Well, there is indeed a spec by Adobe. Problem is that it is so complicated that no-one implements it to the full - save maybe Adobe and other software based on Adobe’s implementation.
.dng is intended to be an intermediate/universal raw format, freeing the user from all the individual implementations of the various camera manufacturers. But you have to “translate” your cameras original format into the .dng-format. This is what Adobe’s raw converter is doing. So, that’s the “standard” way of creating a .dng-file.

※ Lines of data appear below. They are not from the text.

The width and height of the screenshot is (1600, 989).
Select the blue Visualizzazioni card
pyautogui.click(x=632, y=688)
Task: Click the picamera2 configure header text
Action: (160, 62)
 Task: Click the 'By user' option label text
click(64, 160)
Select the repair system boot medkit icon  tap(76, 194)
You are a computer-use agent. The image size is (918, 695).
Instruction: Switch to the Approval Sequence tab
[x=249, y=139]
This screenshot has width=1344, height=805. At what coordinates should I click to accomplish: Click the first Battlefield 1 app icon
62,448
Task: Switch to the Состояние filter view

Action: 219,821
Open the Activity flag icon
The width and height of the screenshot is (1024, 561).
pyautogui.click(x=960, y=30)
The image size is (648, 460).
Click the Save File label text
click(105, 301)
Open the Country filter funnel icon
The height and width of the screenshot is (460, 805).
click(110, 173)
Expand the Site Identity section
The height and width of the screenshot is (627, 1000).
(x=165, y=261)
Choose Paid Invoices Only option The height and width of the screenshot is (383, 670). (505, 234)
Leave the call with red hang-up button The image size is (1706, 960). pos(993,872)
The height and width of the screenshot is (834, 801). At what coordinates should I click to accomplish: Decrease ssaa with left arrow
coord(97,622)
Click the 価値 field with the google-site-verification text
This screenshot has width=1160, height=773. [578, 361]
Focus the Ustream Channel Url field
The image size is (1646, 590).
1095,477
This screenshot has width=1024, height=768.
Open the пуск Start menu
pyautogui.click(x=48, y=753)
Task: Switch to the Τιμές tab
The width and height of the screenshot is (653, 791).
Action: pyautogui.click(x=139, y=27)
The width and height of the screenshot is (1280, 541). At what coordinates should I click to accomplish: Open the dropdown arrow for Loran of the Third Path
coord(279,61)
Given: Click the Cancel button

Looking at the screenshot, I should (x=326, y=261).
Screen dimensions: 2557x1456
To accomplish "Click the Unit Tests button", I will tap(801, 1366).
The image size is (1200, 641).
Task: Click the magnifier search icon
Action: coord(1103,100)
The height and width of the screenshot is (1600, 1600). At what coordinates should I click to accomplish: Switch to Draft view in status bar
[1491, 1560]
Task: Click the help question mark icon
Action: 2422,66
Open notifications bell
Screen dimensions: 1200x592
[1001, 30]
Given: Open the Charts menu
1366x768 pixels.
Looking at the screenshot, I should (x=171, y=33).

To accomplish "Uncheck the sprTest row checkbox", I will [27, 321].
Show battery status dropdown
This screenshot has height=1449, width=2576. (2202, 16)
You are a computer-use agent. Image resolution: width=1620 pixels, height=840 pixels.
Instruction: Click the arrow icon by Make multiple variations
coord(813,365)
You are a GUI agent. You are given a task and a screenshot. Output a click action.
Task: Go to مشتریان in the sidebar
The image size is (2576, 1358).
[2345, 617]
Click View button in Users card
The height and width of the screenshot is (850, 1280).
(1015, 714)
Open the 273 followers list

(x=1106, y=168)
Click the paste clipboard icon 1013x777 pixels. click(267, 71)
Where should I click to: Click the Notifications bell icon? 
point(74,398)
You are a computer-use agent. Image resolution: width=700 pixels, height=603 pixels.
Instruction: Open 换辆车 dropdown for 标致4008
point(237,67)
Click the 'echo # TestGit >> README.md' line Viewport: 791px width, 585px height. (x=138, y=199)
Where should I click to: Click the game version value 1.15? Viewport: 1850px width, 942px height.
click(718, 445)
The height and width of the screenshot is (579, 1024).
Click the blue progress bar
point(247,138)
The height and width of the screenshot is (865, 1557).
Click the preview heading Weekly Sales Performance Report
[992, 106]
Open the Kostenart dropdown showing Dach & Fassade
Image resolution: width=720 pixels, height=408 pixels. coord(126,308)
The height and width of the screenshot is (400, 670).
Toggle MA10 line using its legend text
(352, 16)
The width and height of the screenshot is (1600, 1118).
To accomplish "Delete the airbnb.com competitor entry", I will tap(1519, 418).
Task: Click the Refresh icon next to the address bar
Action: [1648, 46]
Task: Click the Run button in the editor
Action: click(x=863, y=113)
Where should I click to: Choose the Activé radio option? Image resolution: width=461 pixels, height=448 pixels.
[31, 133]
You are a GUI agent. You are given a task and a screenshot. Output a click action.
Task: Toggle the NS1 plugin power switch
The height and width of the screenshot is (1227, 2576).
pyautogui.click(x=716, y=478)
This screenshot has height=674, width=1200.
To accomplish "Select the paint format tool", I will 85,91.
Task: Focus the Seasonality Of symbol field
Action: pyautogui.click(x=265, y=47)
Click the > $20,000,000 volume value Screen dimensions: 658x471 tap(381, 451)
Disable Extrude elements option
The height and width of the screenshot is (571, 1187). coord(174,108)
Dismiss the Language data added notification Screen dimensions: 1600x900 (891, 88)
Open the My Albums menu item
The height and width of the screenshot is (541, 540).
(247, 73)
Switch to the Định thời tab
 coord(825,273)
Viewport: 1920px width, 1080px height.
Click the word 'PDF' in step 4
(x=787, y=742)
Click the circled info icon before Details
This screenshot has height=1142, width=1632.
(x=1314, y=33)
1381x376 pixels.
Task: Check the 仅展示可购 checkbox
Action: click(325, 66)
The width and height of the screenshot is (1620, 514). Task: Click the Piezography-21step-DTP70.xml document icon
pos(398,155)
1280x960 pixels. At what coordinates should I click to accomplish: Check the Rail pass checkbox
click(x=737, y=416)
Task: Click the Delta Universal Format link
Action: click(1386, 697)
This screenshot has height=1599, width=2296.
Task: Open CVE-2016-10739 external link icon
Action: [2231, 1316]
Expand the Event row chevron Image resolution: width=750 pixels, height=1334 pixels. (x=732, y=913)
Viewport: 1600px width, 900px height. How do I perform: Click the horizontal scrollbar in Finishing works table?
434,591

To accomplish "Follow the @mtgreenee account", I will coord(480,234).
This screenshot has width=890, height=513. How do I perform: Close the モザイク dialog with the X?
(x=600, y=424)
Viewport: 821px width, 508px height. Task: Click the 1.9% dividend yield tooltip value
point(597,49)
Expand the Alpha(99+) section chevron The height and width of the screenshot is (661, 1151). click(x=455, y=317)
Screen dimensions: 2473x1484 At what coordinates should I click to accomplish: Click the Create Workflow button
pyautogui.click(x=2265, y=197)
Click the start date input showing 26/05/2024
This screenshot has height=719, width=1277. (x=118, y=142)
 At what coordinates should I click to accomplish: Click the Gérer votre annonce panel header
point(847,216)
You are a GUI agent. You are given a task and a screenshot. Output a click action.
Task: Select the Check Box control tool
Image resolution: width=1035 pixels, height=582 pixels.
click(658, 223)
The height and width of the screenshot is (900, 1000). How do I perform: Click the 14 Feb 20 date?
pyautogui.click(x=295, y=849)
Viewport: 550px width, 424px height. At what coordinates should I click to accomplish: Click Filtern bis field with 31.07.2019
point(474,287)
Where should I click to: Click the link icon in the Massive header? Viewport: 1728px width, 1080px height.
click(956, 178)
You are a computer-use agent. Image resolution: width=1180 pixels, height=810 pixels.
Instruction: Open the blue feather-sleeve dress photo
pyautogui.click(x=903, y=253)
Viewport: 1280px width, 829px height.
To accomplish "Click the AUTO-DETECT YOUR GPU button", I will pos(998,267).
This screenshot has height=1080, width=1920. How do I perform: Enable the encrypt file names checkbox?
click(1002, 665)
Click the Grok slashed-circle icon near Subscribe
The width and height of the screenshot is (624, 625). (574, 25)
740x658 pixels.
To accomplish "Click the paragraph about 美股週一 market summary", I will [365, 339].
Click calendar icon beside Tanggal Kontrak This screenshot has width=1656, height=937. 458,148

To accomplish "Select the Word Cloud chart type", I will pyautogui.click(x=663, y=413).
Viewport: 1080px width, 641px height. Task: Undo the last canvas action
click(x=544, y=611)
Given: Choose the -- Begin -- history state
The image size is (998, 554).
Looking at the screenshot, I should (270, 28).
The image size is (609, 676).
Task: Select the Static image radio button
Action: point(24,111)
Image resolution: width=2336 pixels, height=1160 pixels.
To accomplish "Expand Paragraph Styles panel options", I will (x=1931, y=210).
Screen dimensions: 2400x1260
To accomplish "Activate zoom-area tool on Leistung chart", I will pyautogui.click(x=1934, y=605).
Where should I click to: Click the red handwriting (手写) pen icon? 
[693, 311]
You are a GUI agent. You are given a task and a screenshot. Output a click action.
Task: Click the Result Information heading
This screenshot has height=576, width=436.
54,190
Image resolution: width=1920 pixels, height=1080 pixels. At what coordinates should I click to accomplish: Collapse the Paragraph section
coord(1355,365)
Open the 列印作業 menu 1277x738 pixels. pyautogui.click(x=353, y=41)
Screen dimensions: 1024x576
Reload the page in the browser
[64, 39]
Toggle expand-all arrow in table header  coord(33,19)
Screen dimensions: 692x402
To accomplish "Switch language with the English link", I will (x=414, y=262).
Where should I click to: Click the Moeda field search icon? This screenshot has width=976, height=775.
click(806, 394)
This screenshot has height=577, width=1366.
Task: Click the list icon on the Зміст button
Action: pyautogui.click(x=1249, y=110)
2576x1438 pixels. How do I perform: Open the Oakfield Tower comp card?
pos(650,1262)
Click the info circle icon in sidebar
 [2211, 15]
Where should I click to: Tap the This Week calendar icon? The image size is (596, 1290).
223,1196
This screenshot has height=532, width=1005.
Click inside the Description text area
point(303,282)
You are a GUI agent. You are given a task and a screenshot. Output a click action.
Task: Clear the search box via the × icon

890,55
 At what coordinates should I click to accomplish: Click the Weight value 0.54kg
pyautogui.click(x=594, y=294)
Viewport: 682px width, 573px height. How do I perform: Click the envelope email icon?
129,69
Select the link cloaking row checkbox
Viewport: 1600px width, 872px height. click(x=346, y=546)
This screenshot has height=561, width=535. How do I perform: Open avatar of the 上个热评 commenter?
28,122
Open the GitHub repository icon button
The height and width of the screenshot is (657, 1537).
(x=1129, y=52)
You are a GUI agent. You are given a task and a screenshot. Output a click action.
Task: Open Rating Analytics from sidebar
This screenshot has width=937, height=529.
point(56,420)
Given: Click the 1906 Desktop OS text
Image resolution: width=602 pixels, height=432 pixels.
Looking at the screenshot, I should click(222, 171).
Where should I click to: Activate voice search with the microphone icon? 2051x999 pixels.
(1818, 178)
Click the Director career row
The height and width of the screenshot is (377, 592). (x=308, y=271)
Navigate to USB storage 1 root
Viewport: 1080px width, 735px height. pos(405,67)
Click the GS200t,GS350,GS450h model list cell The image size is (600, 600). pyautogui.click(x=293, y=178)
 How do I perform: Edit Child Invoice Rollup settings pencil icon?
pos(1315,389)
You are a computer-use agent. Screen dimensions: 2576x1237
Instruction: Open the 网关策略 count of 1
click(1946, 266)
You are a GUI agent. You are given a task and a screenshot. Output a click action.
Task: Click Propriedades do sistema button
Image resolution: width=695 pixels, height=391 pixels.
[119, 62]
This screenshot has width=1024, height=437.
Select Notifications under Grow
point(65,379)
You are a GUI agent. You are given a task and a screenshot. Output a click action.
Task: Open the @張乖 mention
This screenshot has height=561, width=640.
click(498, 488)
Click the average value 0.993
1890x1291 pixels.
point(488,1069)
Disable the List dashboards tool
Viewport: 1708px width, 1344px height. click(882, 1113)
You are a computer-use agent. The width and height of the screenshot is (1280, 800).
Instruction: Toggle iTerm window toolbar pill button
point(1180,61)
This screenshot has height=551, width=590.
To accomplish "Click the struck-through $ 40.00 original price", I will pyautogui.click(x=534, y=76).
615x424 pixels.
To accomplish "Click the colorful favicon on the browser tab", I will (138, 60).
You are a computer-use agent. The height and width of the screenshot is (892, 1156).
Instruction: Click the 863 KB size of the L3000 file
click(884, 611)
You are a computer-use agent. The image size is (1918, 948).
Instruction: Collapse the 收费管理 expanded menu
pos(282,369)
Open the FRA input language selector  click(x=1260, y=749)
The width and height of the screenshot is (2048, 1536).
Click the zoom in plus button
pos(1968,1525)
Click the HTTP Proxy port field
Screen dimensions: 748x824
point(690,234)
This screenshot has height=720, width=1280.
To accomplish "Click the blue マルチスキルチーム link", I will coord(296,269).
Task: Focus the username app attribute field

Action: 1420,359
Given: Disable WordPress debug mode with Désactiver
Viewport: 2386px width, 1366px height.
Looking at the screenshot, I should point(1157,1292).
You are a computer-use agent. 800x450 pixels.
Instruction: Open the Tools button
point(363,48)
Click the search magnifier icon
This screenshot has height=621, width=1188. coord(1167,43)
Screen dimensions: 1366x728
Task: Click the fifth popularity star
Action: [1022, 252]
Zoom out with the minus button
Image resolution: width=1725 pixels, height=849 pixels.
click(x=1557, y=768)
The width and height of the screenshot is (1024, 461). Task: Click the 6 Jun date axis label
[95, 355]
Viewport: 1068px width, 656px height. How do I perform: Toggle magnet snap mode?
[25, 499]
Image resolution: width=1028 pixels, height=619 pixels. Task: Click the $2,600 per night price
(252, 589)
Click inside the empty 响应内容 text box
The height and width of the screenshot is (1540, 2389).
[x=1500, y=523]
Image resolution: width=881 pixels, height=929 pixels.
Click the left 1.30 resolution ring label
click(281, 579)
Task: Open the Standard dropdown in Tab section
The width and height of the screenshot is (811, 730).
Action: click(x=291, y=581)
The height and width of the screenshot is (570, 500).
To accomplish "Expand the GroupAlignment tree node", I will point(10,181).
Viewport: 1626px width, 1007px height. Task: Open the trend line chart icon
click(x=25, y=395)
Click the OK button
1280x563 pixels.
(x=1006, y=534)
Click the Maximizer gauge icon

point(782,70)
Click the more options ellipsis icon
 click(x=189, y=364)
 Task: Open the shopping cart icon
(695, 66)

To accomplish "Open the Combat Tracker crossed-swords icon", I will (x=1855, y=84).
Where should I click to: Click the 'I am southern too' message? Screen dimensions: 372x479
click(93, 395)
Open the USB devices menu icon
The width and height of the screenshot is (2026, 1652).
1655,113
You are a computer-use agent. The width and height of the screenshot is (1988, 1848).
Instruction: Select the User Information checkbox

In doing so, the converter needs to translate the camera’s metadata into the .dng-format’s metadata tags. How that is exactly done is not that clear. Specifically, a .dng-file contains color science information. How this gets translated into the .dng-color information is dependent on the camera model and, up to my knowledge, undisclosed.
The usual .dng-format contains two color matrices, corresponding to a cold and a warm color temperature. In addition, also the color temperature at the time the image was taken is can be interfered from the metadata contained in a .dng-file. Any software developing the raw data is expected to use the image color temperature and interpolate the real color matrix from the two color matrices located at the far end of the color temperature scale.
That’s the usual/“standard” .dng-file. There are other, more complicated forms of color metadata defined in the Adobe standard, but that’s not relevant here.
The software used in picamera2 is a free software implementation which just contains as metadata a single color matrix - namely the one the camera thought was appropriate at the time of picture taking. That is: either calculated by the AWB algorithm, or specified by you as a user, setting red and blue gain.
While this format is perfectly ok - it is in a sense even preferable, as it is not necessary to interpolate - it might cause trouble in software assuming to get two color matrices for interpolation.
In addition, the free software solution utilized in picamera2 set some other tags a little bit wrong and that is also a potential source of software refusing to process .dngs directly from the HQ sensor.
The important thing is: DaVinci understands the HQ/picamera2 .dng-format correctly. I doubt that a picamer2-dng file run through Adobe’s raw converter gives you the same color science as the original .dng. But: I have not checked that, as this additional conversion step does not help in any way. At least not in my workflow.
@Manuel_Angel already posted some code on how to store such a picamera2 generated.dng-file directly. As mentioned above, I may not have time to gather all the necessary information until next weekend.
Sorry to reply here with no real info to add to actual discussion.
I just have to emphasize to all of you who share your knowledge here, that it is tremendously appreciated. All the bits and details make for a really interesting read, and even though it’s sometimes hard to digest all the details, it is much appreciated.
Thank you all!
@cpixip it would be really helpful to others (me at least) if you could gather all the details of your process, but I know this is no quick task.
There’s so much info on this site, that I get lost in “what is the current best way to go”, “what is just a matter of opinion” and so on, but still interesting to read nonetheless.